Film anglais de Steve MacQueen

Avec Michael Fassbender, Carey Mulligan, James Badge Dale, Nicole Beharie, Elizabeth Masucci, Lucy Walters, Robert Montano, Amy Hargreaves, Anna Rose Hopkins, Chazz Menendes, Calamity Chang, Deedee Luxe


Prix Interprétation Masculine, Prix de la Critique Internationale Venise 2011 ue


Par Henri Lanoë
 
Sortie le 07-12-2011

Durée: 1h39

 

Perplexité

A propos du magnifique Hunger, premier long métrage de Steve McQueen, je concluais ma chronique par « … devant une telle maîtrise, ce talent évident ne laisse aucune place à la perplexité », faisant ainsi allusion aux autres activités artistiques du réalisateur dans des recherches d’avant-garde. Trois ans plus tard, Shame me replonge dans d’autres interrogations. Non que le propos du film soit obscur – il est limpide - mais pour les raisons d’un tel choix.

Brandon est obsédé sexuel. Beau garçon, il mène une vie normale hors de chez lui, compte des amis dans son milieu professionnel, mais « il ne pense qu’à ça ». La machine à séduire fonctionne à fond jour et nuit et il rabat à son domicile tout ce qui bouge, de sexe féminin exclusivement. Lorsque la pêche a été mauvaise, il a recours à la masturbation frénétique. Brandon a une soeur, plutôt perdue dans la vie, qui débarque chez lui à l’improviste car elle n’a plus de logement. Elle est vaguement chanteuse et s’incruste un peu trop, ce qui dérange profondément les habitudes du frère, évidemment. Il est surtout anéanti en apprenant qu’elle couche avec son patron, ce qui a pour effet de lui couper tous ses moyens : la belle époque de la drague "hard" semble terminée.

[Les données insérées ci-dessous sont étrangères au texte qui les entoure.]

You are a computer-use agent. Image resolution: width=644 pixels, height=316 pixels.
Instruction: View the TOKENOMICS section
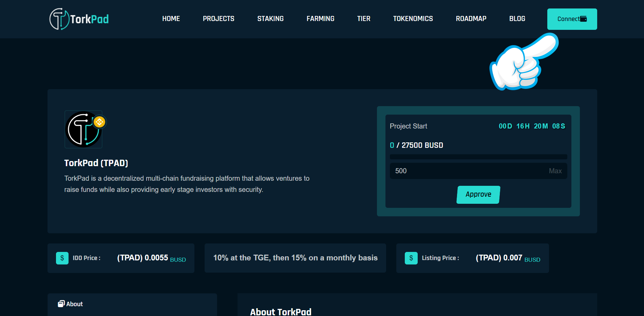(413, 19)
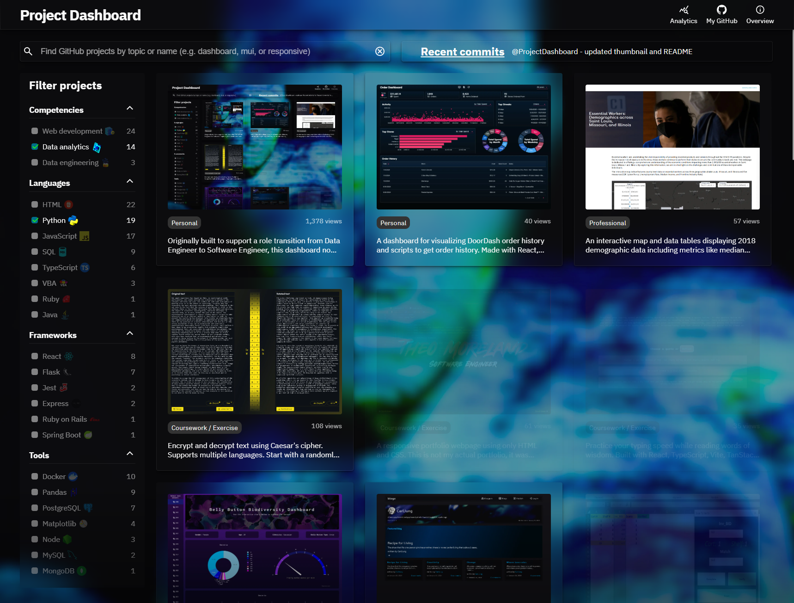794x603 pixels.
Task: Open the Analytics page icon
Action: click(x=684, y=10)
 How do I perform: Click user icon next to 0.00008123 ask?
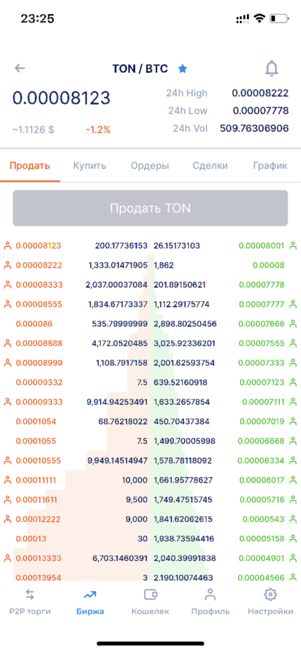pos(8,246)
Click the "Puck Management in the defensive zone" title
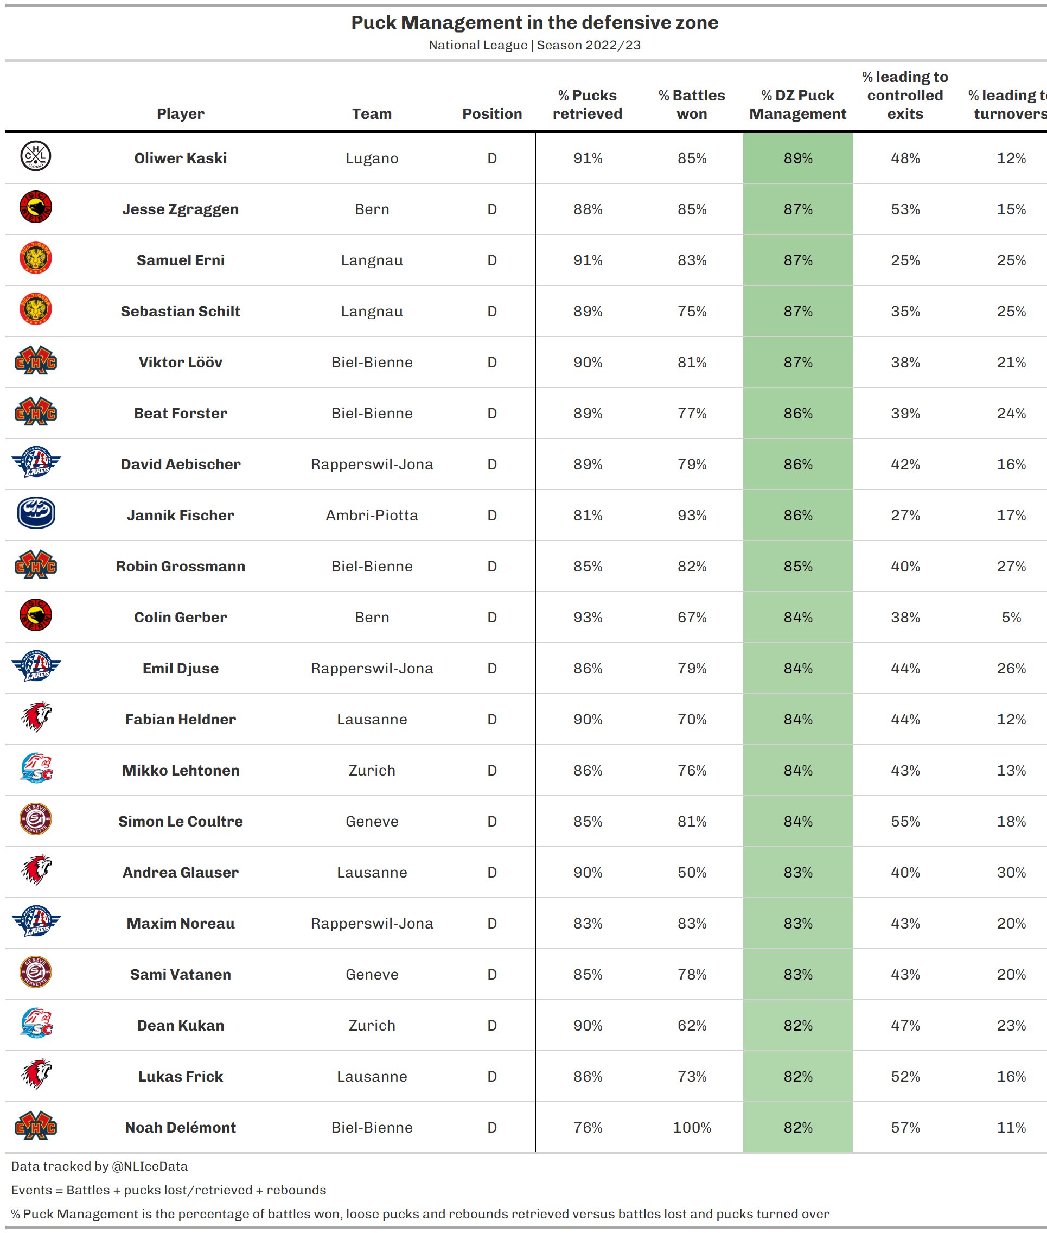Screen dimensions: 1047x1233 534,23
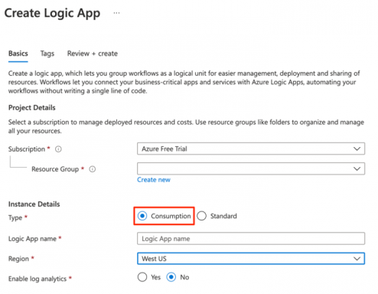This screenshot has width=378, height=294.
Task: Select the Basics tab
Action: click(18, 54)
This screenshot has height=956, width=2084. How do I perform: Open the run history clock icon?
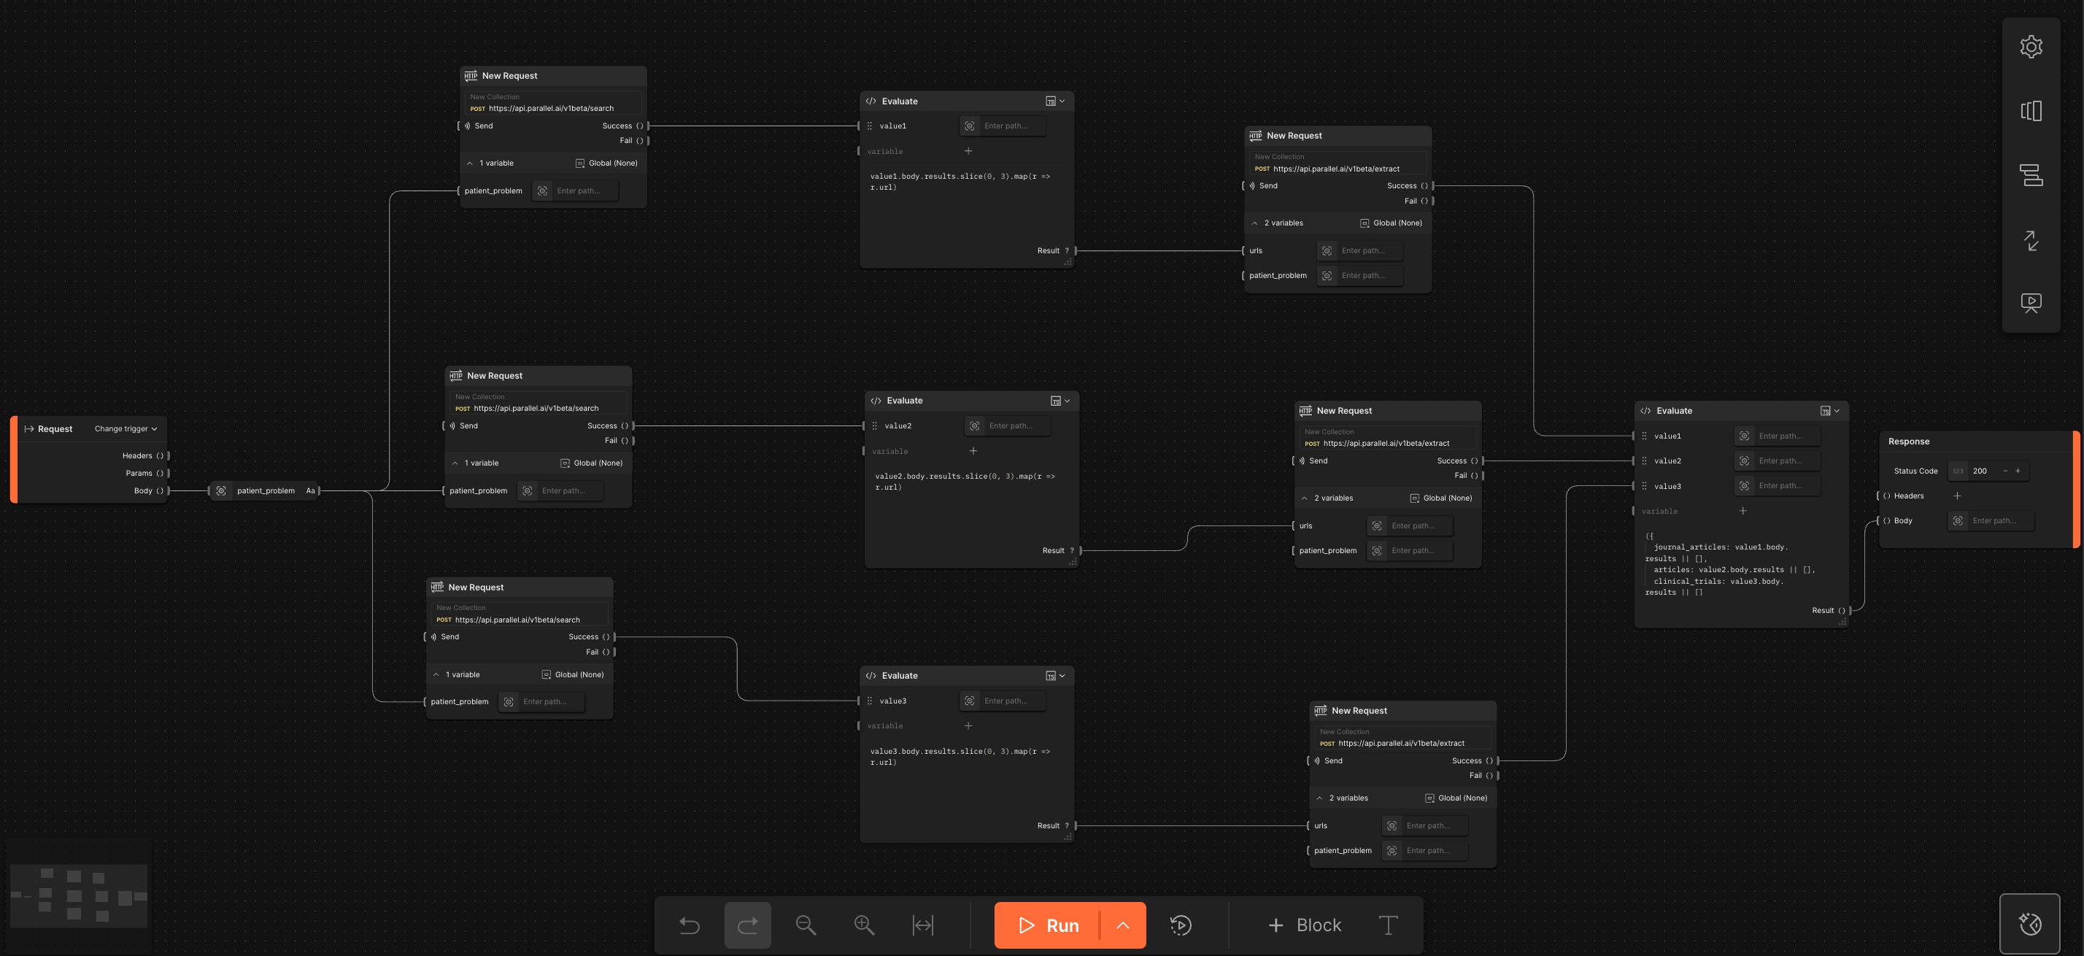pyautogui.click(x=1180, y=925)
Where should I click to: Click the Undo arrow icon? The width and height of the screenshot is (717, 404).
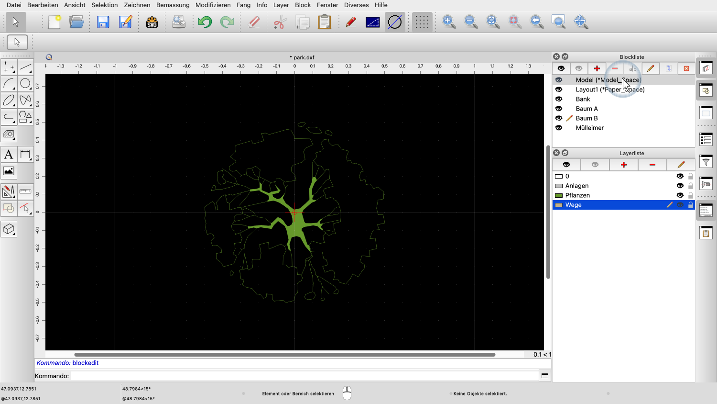pyautogui.click(x=205, y=22)
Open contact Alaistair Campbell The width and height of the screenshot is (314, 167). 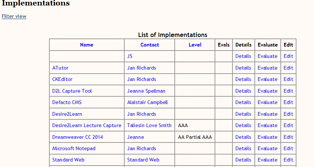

Voilà l’étrange scénario qui a séduit le talentueux Steve McQueen et c’est ce point qui m’intrigue. Est-ce pour condamner le sexuellement correct actuel qui passe par les rengaines sur la parité, l’égalité homme/femme, l’anti machisme, etc. ? On est surpris de voir dépeindre avec une minutie de zoologiste un Brandon aussi bestial sans porter le moindre jugement sur son comportement. Et surtout, il fallait trouver un sacré acteur pour endosser un tel rôle, en laissant une petite chance à une fragile empathie. Le talent de Michael Fassbender remplit parfaitement ce contrat difficile, récompensé par deux Prix à la Mostra de Venise, sans toutefois emporter notre adhésion à son addiction.